I suppose the process will be very similar to our software development process, so I was suggested, because it is desirable that I use established tools. For now, the process is chaotic and it will require gradual improvement which can take some time because I have to produce actual results as well.
I don’t have the luxury of time to experiment with more solutions which is a shame, I would love to. Thanks, though, for your suggestion.

Editor – I’m currently trying out PyCharm Community Edition but I will definitely look into the Atom.


#16

Hi bcotton,

thanks for your contribution. I agree with all your points, actually! :smile:
I’ve already had issues with source indentation and that is a pain… but apart from that, I’m quite satisfied with Sphinx so far. When we improve the output formats, although that means additional work, I will not miss DocBook that much.

API docs – I think it will come to that. I’ve figured out that some of our Python projects miss code documentation, so I will probably have to tell our developers to fill in, what, where and how. (They will probably “love” me for that.) But that is for a different discussion :blush:


#17

Hi Lena,
I’ve foud this “old” post, because I’ m looking for the same things of you (one years later)So, I’ m wondering what you’ve choosed for your documentation.
Later, I will ask you somethings else.

TIA

Renato


#18

Hi Renato,

I’ve chosen the reStructuredText with Sphinx. The main reason was that people like better to edit the source code in this format, it’s more people-friendly.
Sometimes, I miss the flexibility of XML – the rST lacks some features which the DocBook had, and rST is not as easy to extend.
But as long as you need only the basics, I recommend rST.

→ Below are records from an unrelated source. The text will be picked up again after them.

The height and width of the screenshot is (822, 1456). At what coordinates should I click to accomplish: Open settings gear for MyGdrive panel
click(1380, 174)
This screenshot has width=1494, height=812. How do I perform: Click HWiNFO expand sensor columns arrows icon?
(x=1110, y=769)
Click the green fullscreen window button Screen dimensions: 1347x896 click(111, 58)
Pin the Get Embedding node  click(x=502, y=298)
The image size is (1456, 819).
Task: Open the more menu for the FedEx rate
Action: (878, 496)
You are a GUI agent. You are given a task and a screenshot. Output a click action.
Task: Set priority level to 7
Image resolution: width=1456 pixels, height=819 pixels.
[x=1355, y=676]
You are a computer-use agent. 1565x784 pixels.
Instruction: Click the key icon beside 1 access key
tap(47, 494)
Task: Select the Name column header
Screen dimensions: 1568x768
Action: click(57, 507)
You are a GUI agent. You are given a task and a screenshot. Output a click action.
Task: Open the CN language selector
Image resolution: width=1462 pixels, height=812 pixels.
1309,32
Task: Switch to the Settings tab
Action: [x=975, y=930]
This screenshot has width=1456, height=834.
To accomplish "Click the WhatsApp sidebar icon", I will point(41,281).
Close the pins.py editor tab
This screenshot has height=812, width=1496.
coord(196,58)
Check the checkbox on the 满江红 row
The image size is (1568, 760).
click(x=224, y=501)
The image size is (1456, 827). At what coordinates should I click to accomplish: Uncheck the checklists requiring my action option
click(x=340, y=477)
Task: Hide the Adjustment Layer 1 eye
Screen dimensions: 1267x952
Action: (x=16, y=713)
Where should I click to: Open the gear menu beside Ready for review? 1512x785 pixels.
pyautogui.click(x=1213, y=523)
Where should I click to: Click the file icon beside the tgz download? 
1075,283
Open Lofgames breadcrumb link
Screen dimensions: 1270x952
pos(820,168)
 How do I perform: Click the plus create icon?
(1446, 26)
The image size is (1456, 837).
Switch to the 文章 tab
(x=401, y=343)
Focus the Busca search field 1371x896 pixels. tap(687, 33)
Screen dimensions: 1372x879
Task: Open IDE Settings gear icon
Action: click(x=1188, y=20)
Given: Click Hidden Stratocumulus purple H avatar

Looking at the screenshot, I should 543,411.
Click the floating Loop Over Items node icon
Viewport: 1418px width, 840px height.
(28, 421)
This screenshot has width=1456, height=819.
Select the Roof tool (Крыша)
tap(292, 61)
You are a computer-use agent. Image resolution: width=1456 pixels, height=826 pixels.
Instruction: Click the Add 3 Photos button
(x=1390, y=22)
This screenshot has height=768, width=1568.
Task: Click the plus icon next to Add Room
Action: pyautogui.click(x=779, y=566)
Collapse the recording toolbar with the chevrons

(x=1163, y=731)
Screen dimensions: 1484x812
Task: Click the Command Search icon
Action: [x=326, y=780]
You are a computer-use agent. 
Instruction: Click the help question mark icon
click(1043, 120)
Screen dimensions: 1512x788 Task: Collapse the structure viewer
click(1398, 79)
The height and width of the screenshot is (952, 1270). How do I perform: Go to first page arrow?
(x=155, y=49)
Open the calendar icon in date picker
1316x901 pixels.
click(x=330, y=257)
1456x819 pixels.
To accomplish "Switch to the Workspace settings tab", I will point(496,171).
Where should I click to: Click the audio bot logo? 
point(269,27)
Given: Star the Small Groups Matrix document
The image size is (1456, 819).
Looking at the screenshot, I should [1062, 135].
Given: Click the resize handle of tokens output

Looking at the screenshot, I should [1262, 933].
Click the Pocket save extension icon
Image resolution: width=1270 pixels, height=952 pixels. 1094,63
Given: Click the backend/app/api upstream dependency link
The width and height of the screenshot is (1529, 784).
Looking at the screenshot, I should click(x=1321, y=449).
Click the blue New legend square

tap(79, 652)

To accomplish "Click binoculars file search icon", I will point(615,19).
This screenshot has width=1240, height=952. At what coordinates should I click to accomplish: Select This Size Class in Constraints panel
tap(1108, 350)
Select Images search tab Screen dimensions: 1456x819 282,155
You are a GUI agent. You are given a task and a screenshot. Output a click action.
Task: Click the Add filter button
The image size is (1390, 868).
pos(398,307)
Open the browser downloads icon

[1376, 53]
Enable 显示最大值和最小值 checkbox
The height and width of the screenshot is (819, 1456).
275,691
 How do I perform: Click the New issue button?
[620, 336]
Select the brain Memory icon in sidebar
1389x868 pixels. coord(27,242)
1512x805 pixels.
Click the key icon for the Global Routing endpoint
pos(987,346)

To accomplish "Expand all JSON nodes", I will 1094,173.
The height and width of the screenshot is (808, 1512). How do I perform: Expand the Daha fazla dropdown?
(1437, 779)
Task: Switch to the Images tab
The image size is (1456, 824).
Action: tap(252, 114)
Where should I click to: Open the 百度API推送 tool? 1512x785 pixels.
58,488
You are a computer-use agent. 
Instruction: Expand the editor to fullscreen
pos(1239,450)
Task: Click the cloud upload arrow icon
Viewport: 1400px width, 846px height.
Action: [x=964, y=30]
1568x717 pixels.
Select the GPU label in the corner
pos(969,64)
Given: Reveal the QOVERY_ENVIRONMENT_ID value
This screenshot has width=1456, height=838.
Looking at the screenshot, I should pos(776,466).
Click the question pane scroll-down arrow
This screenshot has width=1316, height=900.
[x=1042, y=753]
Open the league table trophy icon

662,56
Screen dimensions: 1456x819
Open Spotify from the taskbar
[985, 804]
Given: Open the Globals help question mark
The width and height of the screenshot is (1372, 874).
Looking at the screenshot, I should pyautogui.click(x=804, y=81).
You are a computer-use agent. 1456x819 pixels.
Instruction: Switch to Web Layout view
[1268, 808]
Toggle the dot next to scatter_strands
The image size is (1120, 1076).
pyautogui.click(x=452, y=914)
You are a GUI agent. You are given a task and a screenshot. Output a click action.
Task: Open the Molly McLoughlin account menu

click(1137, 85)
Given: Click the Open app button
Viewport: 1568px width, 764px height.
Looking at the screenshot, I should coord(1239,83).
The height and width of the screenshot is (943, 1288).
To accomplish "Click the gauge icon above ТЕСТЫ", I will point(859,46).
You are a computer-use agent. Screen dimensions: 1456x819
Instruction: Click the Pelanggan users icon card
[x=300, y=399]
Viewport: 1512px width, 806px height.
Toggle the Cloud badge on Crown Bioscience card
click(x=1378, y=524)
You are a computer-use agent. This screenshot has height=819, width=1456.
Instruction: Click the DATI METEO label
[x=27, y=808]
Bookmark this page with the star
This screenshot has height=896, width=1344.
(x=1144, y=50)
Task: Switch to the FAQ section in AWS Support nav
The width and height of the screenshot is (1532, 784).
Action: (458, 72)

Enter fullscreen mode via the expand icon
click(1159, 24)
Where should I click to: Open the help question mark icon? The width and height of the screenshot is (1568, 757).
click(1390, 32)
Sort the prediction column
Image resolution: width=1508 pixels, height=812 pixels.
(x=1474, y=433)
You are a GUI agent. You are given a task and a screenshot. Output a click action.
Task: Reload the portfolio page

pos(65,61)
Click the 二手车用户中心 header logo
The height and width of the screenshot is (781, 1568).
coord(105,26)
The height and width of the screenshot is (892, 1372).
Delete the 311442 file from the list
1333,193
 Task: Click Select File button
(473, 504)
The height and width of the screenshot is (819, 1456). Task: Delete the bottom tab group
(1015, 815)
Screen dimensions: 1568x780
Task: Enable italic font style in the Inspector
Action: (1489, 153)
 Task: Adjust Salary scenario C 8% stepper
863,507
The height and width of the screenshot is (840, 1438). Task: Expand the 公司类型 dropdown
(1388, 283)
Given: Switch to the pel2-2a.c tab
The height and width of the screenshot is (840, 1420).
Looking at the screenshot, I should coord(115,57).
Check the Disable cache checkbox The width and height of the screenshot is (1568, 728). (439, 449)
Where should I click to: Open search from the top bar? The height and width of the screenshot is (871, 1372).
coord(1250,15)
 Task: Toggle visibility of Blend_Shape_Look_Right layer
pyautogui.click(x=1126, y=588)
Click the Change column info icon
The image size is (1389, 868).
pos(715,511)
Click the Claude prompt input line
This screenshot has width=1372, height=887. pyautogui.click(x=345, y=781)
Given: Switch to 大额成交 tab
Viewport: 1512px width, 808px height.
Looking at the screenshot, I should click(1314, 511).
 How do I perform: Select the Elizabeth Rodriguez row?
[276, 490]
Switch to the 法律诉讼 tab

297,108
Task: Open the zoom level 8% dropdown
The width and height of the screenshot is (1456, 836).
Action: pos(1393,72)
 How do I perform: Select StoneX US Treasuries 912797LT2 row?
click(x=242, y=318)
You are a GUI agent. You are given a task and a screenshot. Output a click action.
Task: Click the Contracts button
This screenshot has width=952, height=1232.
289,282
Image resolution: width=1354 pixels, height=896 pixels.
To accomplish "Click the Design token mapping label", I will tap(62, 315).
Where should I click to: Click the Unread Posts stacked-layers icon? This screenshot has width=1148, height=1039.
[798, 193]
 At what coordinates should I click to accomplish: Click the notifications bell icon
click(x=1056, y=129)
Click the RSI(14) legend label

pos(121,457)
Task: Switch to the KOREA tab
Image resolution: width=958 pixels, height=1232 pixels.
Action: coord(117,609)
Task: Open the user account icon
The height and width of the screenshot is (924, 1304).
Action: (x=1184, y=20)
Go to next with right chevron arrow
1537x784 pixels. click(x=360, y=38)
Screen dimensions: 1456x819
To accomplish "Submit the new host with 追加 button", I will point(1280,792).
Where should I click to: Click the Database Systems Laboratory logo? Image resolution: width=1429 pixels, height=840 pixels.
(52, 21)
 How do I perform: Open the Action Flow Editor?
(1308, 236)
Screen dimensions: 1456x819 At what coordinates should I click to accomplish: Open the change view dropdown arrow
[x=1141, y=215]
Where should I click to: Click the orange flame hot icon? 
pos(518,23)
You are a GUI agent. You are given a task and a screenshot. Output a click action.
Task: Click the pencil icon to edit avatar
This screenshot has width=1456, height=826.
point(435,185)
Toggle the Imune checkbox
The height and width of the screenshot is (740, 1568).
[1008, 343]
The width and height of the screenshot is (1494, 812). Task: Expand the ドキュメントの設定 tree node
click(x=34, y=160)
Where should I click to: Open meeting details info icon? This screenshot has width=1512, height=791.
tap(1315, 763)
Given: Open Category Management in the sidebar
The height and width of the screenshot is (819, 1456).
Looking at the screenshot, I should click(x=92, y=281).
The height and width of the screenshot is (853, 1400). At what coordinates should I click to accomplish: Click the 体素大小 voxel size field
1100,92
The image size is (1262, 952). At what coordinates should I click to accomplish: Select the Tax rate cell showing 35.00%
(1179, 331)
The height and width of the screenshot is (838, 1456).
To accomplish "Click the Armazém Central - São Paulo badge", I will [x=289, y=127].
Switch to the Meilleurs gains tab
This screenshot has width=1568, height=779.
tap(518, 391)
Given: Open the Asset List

And maybe AsciiDoc would be worth looking into – I learned it can be transformed into the DocBook and then the DBk toolchain is available for transformations. But I’m not that familiar with it and there’s another discussion about this :smile:


#19

Hi Lena, thank you for the answer.
This is about my scenario. I’m thinking to a wiki (moinmoin or another. Do you know another one?) to collect data. Export it in .rst and finaly transform it with sphinx. Do you think could it be a good toolchain?

TIA

Renato


#20

Hi Renato,

I am not an expert on wikis, so I can’t give much advice on this area. Also, I don’t know your environment, therefore I don’t know your needs nor what is or is not good for you.
It also depends on how you want to deliver the content.

Generally, I don’t think it is a good idea to collect data in one markup (which probably is not semantic) and then transform it to another (semantic, in the case of rST) because automatic transformations usually make mess and you also probably would not be able to take advantage of advanced features of rST and Sphinx. If you don’t need them then fine but why bother with Sphinx at all? Then you can use a Wiki for documentation directly and eventually, their build-in ability (or a plugin) to export to PDF.